◆ What you need to do
Down to the last line, set the entries down again exactly.

**** Given records ****

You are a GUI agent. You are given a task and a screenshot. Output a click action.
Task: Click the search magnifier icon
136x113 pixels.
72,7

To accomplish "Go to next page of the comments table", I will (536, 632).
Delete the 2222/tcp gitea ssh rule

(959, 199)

****

◆ Solution for this exercise
You are a GUI agent. You are given a task and a screenshot. Output a click action.
Task: Click the search magnifier icon
136x113 pixels.
72,7

To accomplish "Go to next page of the comments table", I will (536, 632).
Delete the 2222/tcp gitea ssh rule

(959, 199)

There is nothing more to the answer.